**Aim of the task:**
Copy every line below precisely, leaving nothing out.

** Records shown follows **

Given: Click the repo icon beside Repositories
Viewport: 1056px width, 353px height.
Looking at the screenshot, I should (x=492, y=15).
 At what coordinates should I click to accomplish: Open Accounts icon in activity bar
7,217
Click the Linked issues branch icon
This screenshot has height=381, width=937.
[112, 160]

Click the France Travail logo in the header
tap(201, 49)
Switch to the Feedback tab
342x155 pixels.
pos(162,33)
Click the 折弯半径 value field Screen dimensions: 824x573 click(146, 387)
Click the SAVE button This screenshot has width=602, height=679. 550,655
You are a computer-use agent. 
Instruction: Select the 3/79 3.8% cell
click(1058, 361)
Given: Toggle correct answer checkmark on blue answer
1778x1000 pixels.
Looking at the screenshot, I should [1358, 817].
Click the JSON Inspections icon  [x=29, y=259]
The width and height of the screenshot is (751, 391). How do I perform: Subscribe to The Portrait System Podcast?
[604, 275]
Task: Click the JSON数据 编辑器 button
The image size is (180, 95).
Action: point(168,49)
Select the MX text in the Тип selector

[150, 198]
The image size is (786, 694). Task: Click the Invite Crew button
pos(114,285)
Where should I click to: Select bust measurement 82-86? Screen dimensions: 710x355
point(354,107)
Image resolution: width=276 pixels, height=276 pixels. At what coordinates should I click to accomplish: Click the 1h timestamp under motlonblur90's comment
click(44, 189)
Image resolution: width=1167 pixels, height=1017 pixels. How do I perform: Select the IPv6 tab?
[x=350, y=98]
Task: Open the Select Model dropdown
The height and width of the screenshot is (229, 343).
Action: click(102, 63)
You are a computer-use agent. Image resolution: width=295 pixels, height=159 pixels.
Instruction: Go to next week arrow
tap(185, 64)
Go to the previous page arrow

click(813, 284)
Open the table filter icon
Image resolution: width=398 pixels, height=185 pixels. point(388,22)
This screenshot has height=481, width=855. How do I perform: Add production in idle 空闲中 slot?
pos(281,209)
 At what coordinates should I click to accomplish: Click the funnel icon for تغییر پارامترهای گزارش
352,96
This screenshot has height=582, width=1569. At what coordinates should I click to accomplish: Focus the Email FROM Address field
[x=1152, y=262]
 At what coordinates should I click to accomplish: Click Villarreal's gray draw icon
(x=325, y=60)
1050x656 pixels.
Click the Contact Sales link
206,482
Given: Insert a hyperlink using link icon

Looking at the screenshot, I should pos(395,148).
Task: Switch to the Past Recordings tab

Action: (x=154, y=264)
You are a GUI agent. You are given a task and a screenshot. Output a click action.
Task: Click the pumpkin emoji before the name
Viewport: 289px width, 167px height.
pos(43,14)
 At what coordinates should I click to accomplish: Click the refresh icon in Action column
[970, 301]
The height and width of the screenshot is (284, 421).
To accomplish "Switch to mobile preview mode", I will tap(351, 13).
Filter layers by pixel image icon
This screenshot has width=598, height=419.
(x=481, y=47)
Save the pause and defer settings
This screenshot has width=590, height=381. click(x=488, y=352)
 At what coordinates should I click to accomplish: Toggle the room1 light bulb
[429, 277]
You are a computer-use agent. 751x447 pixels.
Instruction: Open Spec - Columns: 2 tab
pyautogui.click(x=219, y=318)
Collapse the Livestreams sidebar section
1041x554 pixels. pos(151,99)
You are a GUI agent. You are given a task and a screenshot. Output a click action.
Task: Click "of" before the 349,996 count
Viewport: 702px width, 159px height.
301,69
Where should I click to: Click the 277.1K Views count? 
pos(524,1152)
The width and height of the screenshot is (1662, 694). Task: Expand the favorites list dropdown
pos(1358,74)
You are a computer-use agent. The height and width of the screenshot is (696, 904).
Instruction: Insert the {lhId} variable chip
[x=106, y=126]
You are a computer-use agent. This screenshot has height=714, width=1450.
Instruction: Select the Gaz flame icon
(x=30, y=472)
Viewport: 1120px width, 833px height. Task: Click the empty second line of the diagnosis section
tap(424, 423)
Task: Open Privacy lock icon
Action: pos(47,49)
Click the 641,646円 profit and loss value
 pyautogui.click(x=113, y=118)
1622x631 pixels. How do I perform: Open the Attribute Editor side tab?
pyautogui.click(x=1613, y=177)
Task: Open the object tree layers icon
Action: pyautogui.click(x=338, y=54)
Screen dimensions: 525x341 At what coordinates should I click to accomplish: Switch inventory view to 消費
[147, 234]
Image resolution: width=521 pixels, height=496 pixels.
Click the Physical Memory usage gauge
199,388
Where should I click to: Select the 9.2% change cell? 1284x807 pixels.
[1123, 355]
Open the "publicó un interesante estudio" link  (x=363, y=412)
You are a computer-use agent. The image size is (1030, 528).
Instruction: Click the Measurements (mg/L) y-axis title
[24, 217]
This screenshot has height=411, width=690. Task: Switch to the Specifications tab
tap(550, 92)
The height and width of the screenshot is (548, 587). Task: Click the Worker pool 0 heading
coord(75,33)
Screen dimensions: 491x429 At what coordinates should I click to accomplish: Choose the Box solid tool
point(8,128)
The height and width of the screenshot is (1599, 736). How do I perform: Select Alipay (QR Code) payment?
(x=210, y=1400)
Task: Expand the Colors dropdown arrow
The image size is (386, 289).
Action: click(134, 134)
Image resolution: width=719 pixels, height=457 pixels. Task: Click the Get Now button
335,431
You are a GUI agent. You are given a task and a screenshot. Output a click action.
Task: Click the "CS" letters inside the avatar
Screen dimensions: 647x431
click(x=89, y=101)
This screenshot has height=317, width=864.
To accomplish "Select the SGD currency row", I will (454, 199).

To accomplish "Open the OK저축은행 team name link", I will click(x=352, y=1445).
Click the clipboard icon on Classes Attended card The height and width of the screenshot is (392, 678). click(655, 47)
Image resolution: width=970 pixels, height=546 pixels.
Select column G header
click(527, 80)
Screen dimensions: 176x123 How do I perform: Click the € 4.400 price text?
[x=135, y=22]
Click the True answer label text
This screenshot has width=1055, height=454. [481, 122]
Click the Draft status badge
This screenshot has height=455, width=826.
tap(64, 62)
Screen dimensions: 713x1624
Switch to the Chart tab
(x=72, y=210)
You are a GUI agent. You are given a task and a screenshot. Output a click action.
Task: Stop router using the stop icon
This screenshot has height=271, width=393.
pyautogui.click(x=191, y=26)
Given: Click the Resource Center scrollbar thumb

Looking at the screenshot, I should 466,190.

** End of Records shown **

**Output for this task:**
Given: Click the repo icon beside Repositories
Viewport: 1056px width, 353px height.
Looking at the screenshot, I should (x=492, y=15).
 At what coordinates should I click to accomplish: Open Accounts icon in activity bar
7,217
Click the Linked issues branch icon
This screenshot has height=381, width=937.
[112, 160]

Click the France Travail logo in the header
tap(201, 49)
Switch to the Feedback tab
342x155 pixels.
pos(162,33)
Click the 折弯半径 value field Screen dimensions: 824x573 click(146, 387)
Click the SAVE button This screenshot has width=602, height=679. 550,655
You are a computer-use agent. 
Instruction: Select the 3/79 3.8% cell
click(1058, 361)
Given: Toggle correct answer checkmark on blue answer
1778x1000 pixels.
Looking at the screenshot, I should [1358, 817].
Click the JSON Inspections icon  [x=29, y=259]
The width and height of the screenshot is (751, 391). How do I perform: Subscribe to The Portrait System Podcast?
[604, 275]
Task: Click the JSON数据 编辑器 button
The image size is (180, 95).
Action: point(168,49)
Select the MX text in the Тип selector

[150, 198]
The image size is (786, 694). Task: Click the Invite Crew button
pos(114,285)
Where should I click to: Select bust measurement 82-86? Screen dimensions: 710x355
point(354,107)
Image resolution: width=276 pixels, height=276 pixels. At what coordinates should I click to accomplish: Click the 1h timestamp under motlonblur90's comment
click(44, 189)
Image resolution: width=1167 pixels, height=1017 pixels. How do I perform: Select the IPv6 tab?
[x=350, y=98]
Task: Open the Select Model dropdown
The height and width of the screenshot is (229, 343).
Action: click(102, 63)
You are a computer-use agent. Image resolution: width=295 pixels, height=159 pixels.
Instruction: Go to next week arrow
tap(185, 64)
Go to the previous page arrow

click(813, 284)
Open the table filter icon
Image resolution: width=398 pixels, height=185 pixels. point(388,22)
This screenshot has height=481, width=855. How do I perform: Add production in idle 空闲中 slot?
pos(281,209)
 At what coordinates should I click to accomplish: Click the funnel icon for تغییر پارامترهای گزارش
352,96
This screenshot has height=582, width=1569. At what coordinates should I click to accomplish: Focus the Email FROM Address field
[x=1152, y=262]
 At what coordinates should I click to accomplish: Click Villarreal's gray draw icon
(x=325, y=60)
1050x656 pixels.
Click the Contact Sales link
206,482
Given: Insert a hyperlink using link icon

Looking at the screenshot, I should pos(395,148).
Task: Switch to the Past Recordings tab

Action: (x=154, y=264)
You are a GUI agent. You are given a task and a screenshot. Output a click action.
Task: Click the pumpkin emoji before the name
Viewport: 289px width, 167px height.
pos(43,14)
 At what coordinates should I click to accomplish: Click the refresh icon in Action column
[970, 301]
The height and width of the screenshot is (284, 421).
To accomplish "Switch to mobile preview mode", I will tap(351, 13).
Filter layers by pixel image icon
This screenshot has width=598, height=419.
(x=481, y=47)
Save the pause and defer settings
This screenshot has width=590, height=381. click(x=488, y=352)
 At what coordinates should I click to accomplish: Toggle the room1 light bulb
[429, 277]
You are a computer-use agent. 751x447 pixels.
Instruction: Open Spec - Columns: 2 tab
pyautogui.click(x=219, y=318)
Collapse the Livestreams sidebar section
1041x554 pixels. pos(151,99)
You are a GUI agent. You are given a task and a screenshot. Output a click action.
Task: Click "of" before the 349,996 count
Viewport: 702px width, 159px height.
301,69
Where should I click to: Click the 277.1K Views count? 
pos(524,1152)
The width and height of the screenshot is (1662, 694). Task: Expand the favorites list dropdown
pos(1358,74)
You are a computer-use agent. The height and width of the screenshot is (696, 904).
Instruction: Insert the {lhId} variable chip
[x=106, y=126]
You are a computer-use agent. This screenshot has height=714, width=1450.
Instruction: Select the Gaz flame icon
(x=30, y=472)
Viewport: 1120px width, 833px height. Task: Click the empty second line of the diagnosis section
tap(424, 423)
Task: Open Privacy lock icon
Action: pos(47,49)
Click the 641,646円 profit and loss value
 pyautogui.click(x=113, y=118)
1622x631 pixels. How do I perform: Open the Attribute Editor side tab?
pyautogui.click(x=1613, y=177)
Task: Open the object tree layers icon
Action: pyautogui.click(x=338, y=54)
Screen dimensions: 525x341 At what coordinates should I click to accomplish: Switch inventory view to 消費
[147, 234]
Image resolution: width=521 pixels, height=496 pixels.
Click the Physical Memory usage gauge
199,388
Where should I click to: Select the 9.2% change cell? 1284x807 pixels.
[1123, 355]
Open the "publicó un interesante estudio" link  (x=363, y=412)
You are a computer-use agent. The image size is (1030, 528).
Instruction: Click the Measurements (mg/L) y-axis title
[24, 217]
This screenshot has height=411, width=690. Task: Switch to the Specifications tab
tap(550, 92)
The height and width of the screenshot is (548, 587). Task: Click the Worker pool 0 heading
coord(75,33)
Screen dimensions: 491x429 At what coordinates should I click to accomplish: Choose the Box solid tool
point(8,128)
The height and width of the screenshot is (1599, 736). How do I perform: Select Alipay (QR Code) payment?
(x=210, y=1400)
Task: Expand the Colors dropdown arrow
The image size is (386, 289).
Action: click(134, 134)
Image resolution: width=719 pixels, height=457 pixels. Task: Click the Get Now button
335,431
You are a GUI agent. You are given a task and a screenshot. Output a click action.
Task: Click the "CS" letters inside the avatar
Screen dimensions: 647x431
click(x=89, y=101)
This screenshot has height=317, width=864.
To accomplish "Select the SGD currency row", I will (454, 199).

To accomplish "Open the OK저축은행 team name link", I will click(x=352, y=1445).
Click the clipboard icon on Classes Attended card The height and width of the screenshot is (392, 678). click(655, 47)
Image resolution: width=970 pixels, height=546 pixels.
Select column G header
click(527, 80)
Screen dimensions: 176x123 How do I perform: Click the € 4.400 price text?
[x=135, y=22]
Click the True answer label text
This screenshot has width=1055, height=454. [481, 122]
Click the Draft status badge
This screenshot has height=455, width=826.
tap(64, 62)
Screen dimensions: 713x1624
Switch to the Chart tab
(x=72, y=210)
You are a GUI agent. You are given a task and a screenshot. Output a click action.
Task: Stop router using the stop icon
This screenshot has height=271, width=393.
pyautogui.click(x=191, y=26)
Given: Click the Resource Center scrollbar thumb

Looking at the screenshot, I should 466,190.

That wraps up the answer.